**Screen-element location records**
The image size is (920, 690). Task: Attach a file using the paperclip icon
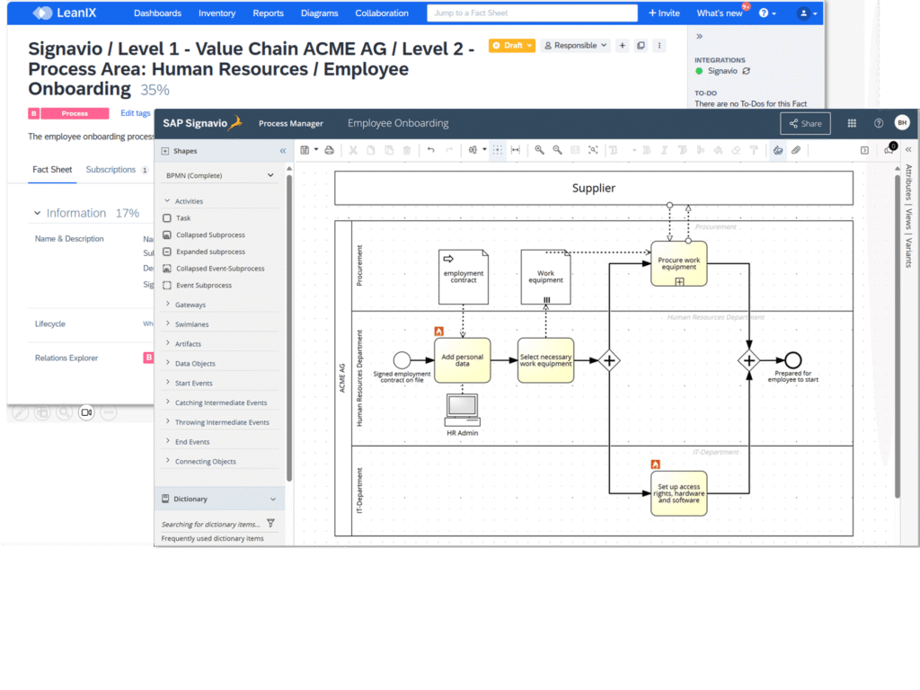pyautogui.click(x=797, y=150)
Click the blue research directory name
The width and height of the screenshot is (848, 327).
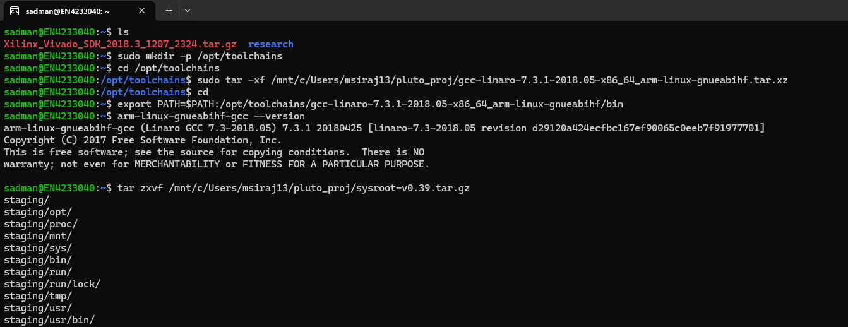pyautogui.click(x=270, y=44)
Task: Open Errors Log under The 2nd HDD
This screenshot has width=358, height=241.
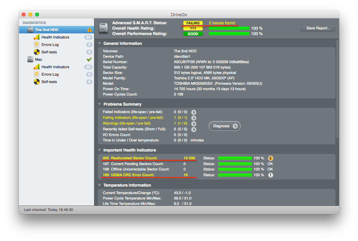Action: 50,45

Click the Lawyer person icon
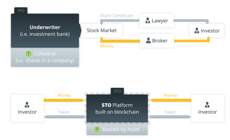(148, 20)
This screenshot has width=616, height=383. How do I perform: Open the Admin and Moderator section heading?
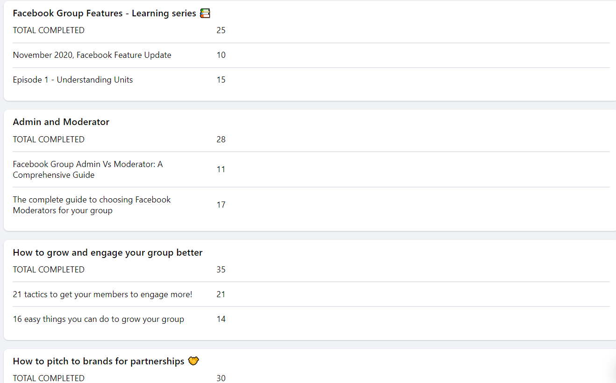point(61,122)
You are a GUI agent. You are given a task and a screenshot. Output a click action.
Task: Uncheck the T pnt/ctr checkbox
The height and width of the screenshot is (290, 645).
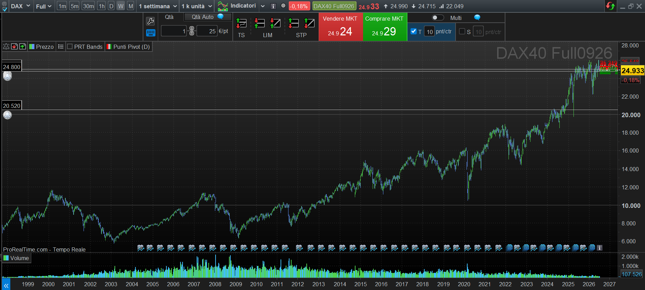(414, 32)
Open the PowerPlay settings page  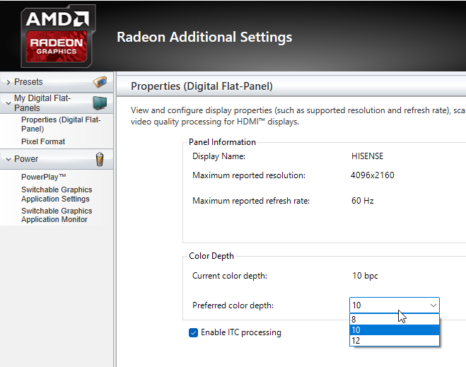click(x=43, y=177)
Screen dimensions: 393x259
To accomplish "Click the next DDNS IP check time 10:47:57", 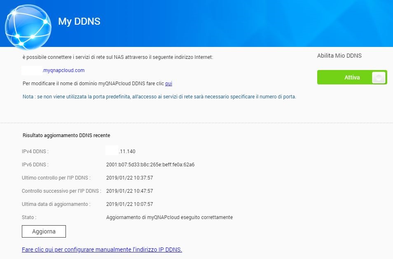I will pos(129,191).
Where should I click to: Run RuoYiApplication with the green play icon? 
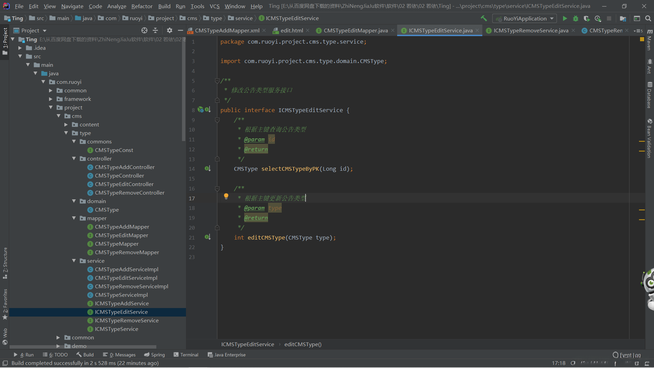tap(565, 18)
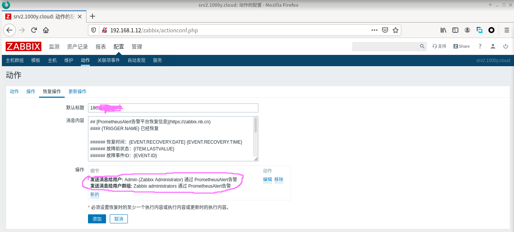Open the user profile icon

pos(493,46)
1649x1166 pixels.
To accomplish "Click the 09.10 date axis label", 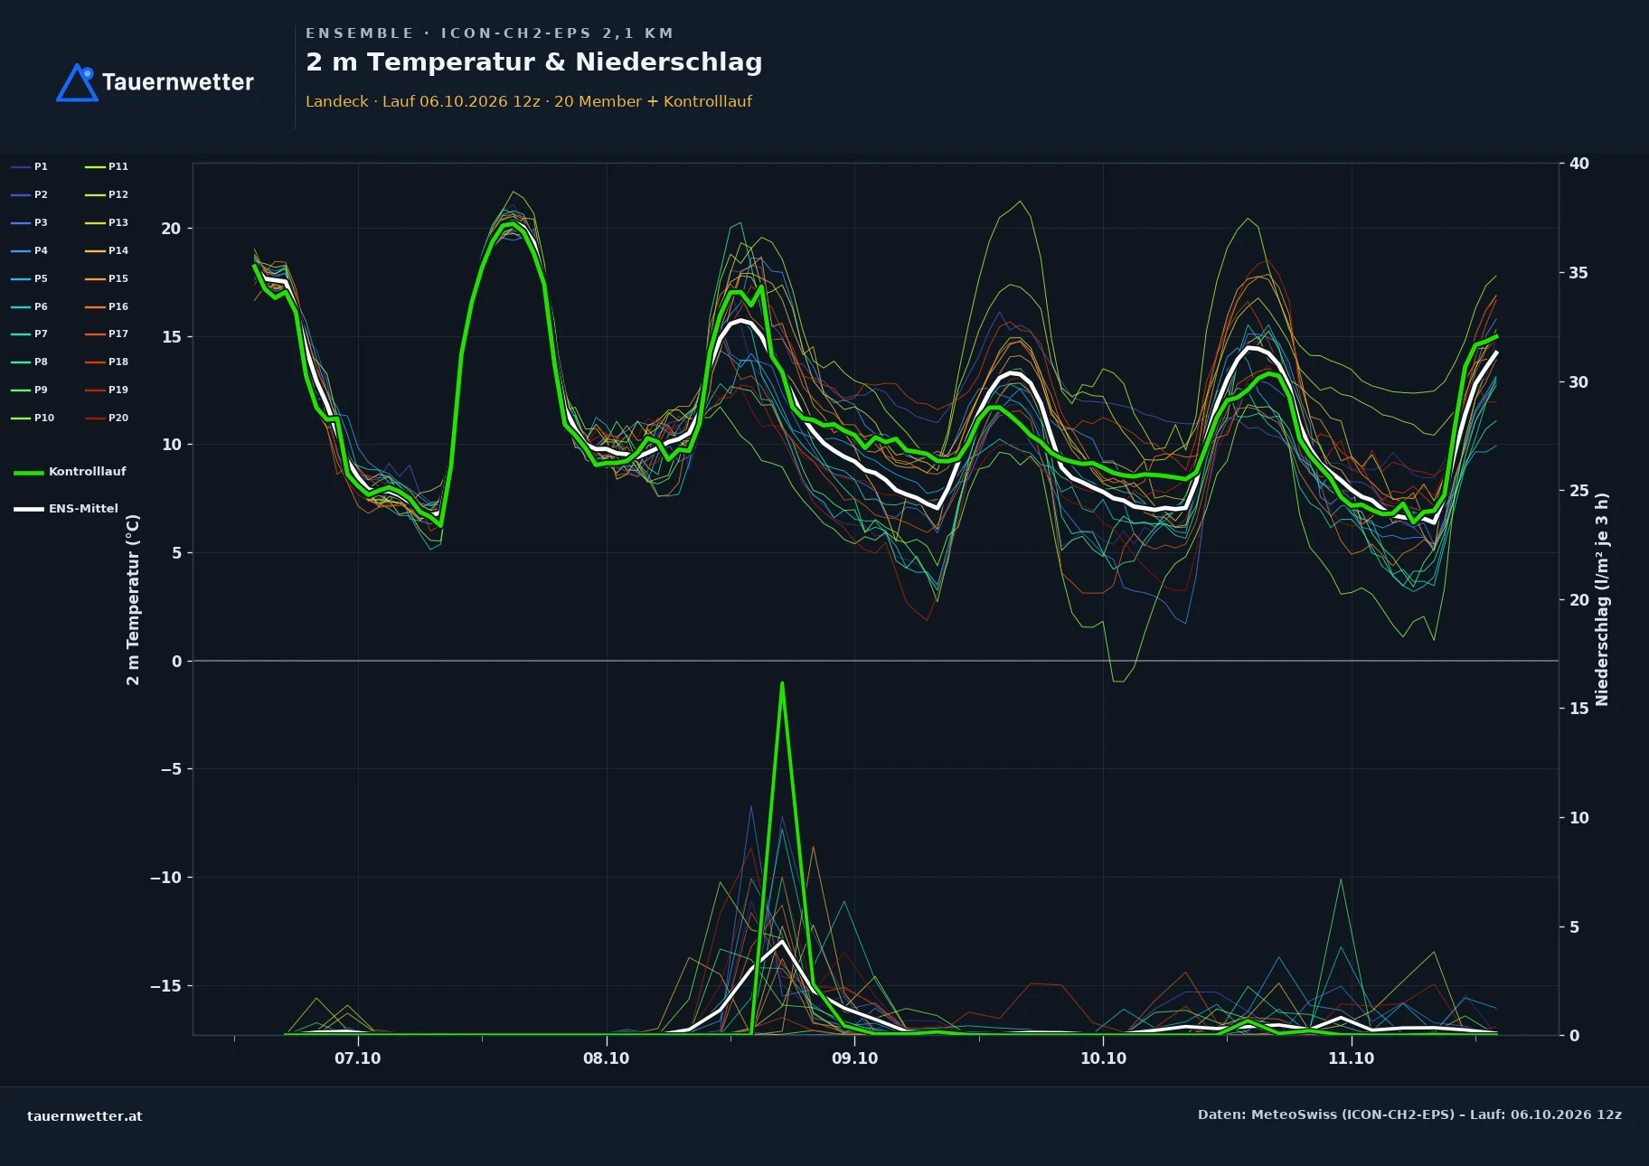I will (x=854, y=1058).
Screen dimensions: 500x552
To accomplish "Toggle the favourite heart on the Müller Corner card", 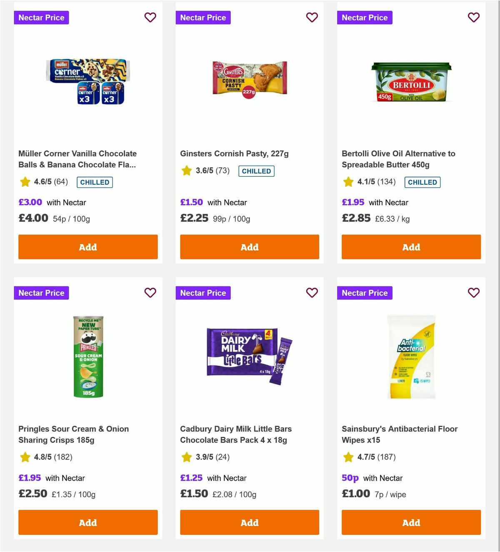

**EXERCISE TASK**
Show every line above that contains the word "width". Case counts.

**TASK OUTPUT**
The width and height of the screenshot is (848, 327).
This screenshot has width=358, height=241.
This screenshot has width=616, height=383. How do I perform: Open the Admin and Moderator section heading?
The height and width of the screenshot is (290, 645).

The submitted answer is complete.